On July 19, 2018, Zach Sutterfield went to sleep in a friend’s apartment in San Marcos. Early the next morning, he woke up surrounded by flames and with his body on fire.
“From that moment in time, I was burned 68%,” Sutterfield said. “Double amputations, traumatic brain injury, passed away twice at the hospital. I had to relearn everything from walking to feeding myself to my own name.”
“I pretty much told myself, ‘I’m never going to college. I’m never going to graduate,’” he continued. “Because at that point in time, I couldn’t even write my name. I didn’t have a thumb. I had given up all hopes on that.”
Against all odds, on Saturday, Dec. 10, Sutterfield crossed the stage at the Junell Center/Stephens Arena to receive his ASU Bachelor of Arts in English degree, with a large group of family, firefighters, nurses and doctors there to cheer him on.
“I think it is a mixture of stubbornness and family willpower to get here,” he said. “I wanted to walk across that stage. I wanted to take that diploma and really stamp out this chapter in my life that has been the most grueling years as a young 20-year-old.”
A self-proclaimed theatre nerd in high school who loved speech and debate, Sutterfield completed two years at Angelo State and was exploring a transfer to Texas State when the fire happened. He spent 18 months in the hospital, never giving up the dream of a college education.
“We decided we should reach out to ASU to see if there was anything they could do to help me graduate with what I would want to graduate with,” Sutterfield said. “We spoke to the English Department, and at the drop of a hat, they were like, ‘We can do it. We can make sure that he walks the stage with what he wants to pursue.’”
“I hope that I can just be a beacon of hope for someone who’s going through what they’re going through.”
To date, Sutterfield has had 33 separate surgeries, making attending in-person classes somewhat of a challenge.
“The English Department bent over backwards for me,” he explained. “They set up a program while I was in Florida for surgeries to be ‘in the classroom.’ They basically set up an iPad camera that works on a swivel so I could be in class. They did everything they could to help get me to this point.”
“Dallas Swafford at the disabilities center, she’s been incredible,” Sutterfield continued. “She helped make sure all my accommodations were met. Drs. Serrano, Dushane, Ashworth-King in the English Department – every single one of them has become like a surrogate family member. They tried their best to make sure that everything they could do that was within their power and guidance, they would do for me.”
Now graduated, Sutterfield looks forward to his next chapter, working with Sons of the Flag, a nonprofit with the mission to revolutionize burn care and quality of life for veterans, first responders and their families.
“There is a huge lack of knowledge when it comes to what needs to be addressed when it comes to burn care,” Sutterfield said. “We want to make it more available to the public eye and more accessible.”
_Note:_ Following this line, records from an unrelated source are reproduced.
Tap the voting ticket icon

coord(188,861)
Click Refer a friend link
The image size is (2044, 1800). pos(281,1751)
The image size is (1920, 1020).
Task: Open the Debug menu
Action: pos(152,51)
“I’m ready to hit the ground running with my mission,” he continued. “I’m ready to start living my life, my best life. Not that I haven’t lived a great life so far, but you know, there are a lot of things I want to pursue that I can’t necessarily get done while juggling 16th-century British Literature.”
And ultimately, Sutterfield hopes his story inspires others to pursue their dreams.
“I hope that people can look at my story and realize that their dreams are doable,” he said. “What they want to accomplish is doable. You know of course, I hope they check their fire alarms. I hope that I can just be a beacon of hope for someone who’s going through what they’re going through.”
“I’m just very, very grateful to this university for allowing me to still pursue my dreams. I’m really proud to be a Ram.”